I’ve read this article by CNN commentator John Avlon several times because I think it is perfectly on the mark about what ails our republic.
(If you are a regular reader of the Clark Report, you know that I believe that competitive redistricting is our only possible solution to an ever-polarizing political landscape. I won’t beat that dead horse here, except to say it stands to reason that we will have politicians who cater less to the lunatic fringe and their own narrow interests when they must win in a truly competitive district.)
Of course, one critique of articles like that above is that there never really ever was civility in politics. As I recall, opponents of Andrew Jackson claimed that he was an adulterer, etc.
However, I think the Avlon article reminds us that the problem is not lack of civility from some quarters, rather the amount of space we give those lacking civility at the table of democratic discourse. After all, now the distance between lie and the public eye is even shorter than when Churchill famously said that “A lie gets halfway around the world before the truth has a chance to get its pants on.”
There is something different: the blog-as-news syndrome. We have lost the old standard-bearer news organizations and returned to the days of Jackson when papers were owned by partisan organizations or industrialists. We are Balkanizing and we don’t seem to care.

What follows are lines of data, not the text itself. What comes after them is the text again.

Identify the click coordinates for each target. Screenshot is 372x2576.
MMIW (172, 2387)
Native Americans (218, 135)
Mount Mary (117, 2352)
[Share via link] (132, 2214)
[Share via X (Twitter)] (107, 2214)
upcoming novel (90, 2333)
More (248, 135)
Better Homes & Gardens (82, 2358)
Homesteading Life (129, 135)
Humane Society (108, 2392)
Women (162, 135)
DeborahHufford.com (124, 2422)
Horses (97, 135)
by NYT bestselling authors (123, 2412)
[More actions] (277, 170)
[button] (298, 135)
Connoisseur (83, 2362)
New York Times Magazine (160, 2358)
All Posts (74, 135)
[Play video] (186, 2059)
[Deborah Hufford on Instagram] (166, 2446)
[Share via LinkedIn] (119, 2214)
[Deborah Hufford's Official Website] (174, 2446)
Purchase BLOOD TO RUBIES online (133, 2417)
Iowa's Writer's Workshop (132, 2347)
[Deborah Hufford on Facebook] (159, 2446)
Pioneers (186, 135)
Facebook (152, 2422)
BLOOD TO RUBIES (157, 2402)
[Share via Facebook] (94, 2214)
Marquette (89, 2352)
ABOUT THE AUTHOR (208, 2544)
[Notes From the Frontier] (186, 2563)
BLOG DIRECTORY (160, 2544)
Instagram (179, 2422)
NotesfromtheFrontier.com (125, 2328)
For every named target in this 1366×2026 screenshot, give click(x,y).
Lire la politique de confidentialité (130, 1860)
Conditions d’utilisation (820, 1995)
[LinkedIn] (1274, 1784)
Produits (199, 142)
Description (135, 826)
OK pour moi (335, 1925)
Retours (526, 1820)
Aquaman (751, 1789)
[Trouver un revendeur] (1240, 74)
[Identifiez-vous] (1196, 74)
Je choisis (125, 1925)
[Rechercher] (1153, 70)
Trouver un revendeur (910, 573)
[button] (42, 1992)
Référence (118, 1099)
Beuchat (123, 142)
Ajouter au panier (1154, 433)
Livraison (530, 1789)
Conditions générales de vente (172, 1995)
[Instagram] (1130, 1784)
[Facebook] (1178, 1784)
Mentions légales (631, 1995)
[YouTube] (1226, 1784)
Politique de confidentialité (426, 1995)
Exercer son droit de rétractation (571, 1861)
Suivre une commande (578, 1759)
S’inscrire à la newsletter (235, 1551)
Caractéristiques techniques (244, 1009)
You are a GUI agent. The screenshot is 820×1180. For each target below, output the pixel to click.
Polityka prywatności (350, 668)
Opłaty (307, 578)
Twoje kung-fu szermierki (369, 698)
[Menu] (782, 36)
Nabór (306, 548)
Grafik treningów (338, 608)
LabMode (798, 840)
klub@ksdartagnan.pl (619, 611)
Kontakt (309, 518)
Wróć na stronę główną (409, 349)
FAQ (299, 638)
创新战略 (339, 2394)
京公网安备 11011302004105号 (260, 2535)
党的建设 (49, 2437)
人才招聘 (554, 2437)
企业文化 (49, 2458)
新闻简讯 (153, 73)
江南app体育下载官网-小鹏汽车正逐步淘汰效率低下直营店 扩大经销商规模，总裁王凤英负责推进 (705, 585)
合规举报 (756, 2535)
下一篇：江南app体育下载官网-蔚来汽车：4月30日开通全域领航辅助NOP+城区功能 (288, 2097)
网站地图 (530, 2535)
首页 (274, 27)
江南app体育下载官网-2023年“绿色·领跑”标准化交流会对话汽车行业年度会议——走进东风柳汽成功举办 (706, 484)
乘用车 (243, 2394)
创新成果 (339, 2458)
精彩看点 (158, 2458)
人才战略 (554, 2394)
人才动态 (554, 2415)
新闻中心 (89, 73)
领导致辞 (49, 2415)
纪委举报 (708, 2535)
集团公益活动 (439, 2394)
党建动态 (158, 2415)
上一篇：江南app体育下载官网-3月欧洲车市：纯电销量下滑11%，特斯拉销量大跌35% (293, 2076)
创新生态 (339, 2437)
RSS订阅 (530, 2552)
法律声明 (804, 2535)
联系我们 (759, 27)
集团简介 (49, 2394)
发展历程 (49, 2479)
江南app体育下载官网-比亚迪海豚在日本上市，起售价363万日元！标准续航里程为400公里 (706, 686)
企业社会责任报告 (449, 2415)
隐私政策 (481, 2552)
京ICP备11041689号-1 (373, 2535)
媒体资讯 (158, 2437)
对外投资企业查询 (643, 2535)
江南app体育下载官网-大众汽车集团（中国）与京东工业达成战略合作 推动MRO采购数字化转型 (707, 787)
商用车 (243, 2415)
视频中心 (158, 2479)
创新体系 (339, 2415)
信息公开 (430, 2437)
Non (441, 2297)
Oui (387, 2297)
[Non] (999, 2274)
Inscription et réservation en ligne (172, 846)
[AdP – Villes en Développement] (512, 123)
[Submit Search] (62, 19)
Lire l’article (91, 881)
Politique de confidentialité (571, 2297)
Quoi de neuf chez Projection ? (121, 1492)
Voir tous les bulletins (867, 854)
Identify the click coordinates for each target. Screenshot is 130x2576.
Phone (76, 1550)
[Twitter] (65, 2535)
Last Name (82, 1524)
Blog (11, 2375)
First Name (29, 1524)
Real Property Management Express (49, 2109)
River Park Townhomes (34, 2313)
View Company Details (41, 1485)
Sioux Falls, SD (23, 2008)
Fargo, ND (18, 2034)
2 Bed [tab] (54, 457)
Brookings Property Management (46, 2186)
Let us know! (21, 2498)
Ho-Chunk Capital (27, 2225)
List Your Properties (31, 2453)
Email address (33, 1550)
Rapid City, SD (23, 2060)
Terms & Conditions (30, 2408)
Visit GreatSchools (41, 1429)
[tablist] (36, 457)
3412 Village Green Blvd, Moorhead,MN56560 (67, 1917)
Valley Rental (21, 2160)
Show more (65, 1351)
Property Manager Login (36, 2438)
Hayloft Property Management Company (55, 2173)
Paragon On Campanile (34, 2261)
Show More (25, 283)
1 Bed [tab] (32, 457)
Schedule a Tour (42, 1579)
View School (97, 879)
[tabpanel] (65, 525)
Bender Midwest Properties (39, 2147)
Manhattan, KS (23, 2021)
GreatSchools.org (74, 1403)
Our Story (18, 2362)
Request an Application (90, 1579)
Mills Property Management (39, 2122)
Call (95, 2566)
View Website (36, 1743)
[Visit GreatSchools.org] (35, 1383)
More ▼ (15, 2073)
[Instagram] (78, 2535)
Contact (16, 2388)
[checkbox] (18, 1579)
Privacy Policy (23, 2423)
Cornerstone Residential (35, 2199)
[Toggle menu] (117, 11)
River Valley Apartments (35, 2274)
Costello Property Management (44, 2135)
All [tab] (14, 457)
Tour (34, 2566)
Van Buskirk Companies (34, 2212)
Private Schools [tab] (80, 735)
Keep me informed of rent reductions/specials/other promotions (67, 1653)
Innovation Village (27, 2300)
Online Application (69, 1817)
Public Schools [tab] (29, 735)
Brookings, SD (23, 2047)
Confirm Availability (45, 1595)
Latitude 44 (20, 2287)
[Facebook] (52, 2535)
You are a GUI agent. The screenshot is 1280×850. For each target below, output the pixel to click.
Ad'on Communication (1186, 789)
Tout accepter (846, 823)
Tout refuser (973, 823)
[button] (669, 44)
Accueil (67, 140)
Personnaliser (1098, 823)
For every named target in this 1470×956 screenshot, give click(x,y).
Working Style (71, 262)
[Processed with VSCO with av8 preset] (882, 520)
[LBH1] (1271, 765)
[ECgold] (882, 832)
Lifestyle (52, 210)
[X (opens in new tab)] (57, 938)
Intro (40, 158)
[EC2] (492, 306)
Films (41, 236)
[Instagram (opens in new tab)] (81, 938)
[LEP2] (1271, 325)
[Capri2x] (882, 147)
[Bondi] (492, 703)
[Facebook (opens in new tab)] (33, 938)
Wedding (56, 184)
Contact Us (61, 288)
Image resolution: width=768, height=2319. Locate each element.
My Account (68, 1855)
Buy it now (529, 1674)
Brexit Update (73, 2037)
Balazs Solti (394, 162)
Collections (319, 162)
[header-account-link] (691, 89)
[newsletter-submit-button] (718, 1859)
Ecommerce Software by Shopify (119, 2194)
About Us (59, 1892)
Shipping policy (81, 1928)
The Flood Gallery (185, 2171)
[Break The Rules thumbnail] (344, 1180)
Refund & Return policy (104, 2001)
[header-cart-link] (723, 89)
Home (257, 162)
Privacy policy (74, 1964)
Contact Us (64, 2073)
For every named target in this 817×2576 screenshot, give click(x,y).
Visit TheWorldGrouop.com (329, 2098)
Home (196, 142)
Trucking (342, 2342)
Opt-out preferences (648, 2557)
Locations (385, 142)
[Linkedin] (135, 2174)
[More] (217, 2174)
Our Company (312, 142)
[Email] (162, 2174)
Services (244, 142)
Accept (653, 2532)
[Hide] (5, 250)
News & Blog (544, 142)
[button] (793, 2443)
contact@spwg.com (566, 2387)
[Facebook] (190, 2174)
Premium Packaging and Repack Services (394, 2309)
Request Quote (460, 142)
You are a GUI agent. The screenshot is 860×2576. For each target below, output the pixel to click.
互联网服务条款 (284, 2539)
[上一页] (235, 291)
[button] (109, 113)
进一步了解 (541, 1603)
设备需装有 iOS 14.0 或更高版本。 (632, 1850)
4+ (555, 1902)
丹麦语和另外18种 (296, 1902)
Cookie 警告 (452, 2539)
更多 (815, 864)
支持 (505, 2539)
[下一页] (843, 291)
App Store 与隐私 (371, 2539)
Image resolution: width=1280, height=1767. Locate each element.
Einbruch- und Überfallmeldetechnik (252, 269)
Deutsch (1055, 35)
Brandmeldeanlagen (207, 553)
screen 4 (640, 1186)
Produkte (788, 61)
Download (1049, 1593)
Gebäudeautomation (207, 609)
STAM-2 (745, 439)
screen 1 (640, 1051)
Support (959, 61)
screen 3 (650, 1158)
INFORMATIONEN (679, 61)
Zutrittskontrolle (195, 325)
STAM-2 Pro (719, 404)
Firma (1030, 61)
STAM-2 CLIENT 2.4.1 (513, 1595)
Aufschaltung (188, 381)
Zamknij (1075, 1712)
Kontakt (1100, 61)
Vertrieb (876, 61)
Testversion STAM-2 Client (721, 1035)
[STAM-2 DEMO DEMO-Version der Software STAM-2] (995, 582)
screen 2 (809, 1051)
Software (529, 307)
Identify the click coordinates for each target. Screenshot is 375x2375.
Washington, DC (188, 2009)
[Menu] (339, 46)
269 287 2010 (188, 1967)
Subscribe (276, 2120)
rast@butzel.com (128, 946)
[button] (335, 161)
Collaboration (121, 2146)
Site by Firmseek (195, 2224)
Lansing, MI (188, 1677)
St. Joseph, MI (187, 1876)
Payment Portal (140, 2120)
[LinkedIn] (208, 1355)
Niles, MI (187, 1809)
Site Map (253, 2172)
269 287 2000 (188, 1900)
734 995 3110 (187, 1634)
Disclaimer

I saw the most frightening aspect of that first hand in Bosnia. In support of their political masters, “news” organizations just parroted the party line to the point of tearing that country apart, resulting in over 200,000 deaths.
In American history, we avoided that fate over 100 years ago as the Journalists Canon of Ethics took on greater meaning and newspapers became more professional and independent.
Walter Kronkite is not just a good anchor, he epitomized the way journalists aught to be. But more that that, he epitomized the way editors should be. The best news production was professional, process-driven and introspective enough to admit when it made mistakes.
This is where I think the turning point needs to be. Blogs don’t have editors and fact checkers –and that is bad enough because people take blogs as true news sources. To make it worse, editors at Fox and MSNBC, primarily, have decided to continually blur the line between news and commentary.
Really, you can’t always tell which show is meant to be a commentary show and which is news.
Editors: you need to take back control of the process. Your news readers should be only that, news readers. They are not stars. They should not toss in comments or throw knowing glances at the camera to tell you how they feel about the news. In fact, tear it all down and start over. But this time, re-read the Canons of Journalism.
Only then can we strive to have civility in discourse. Only then can we really protect our democracy.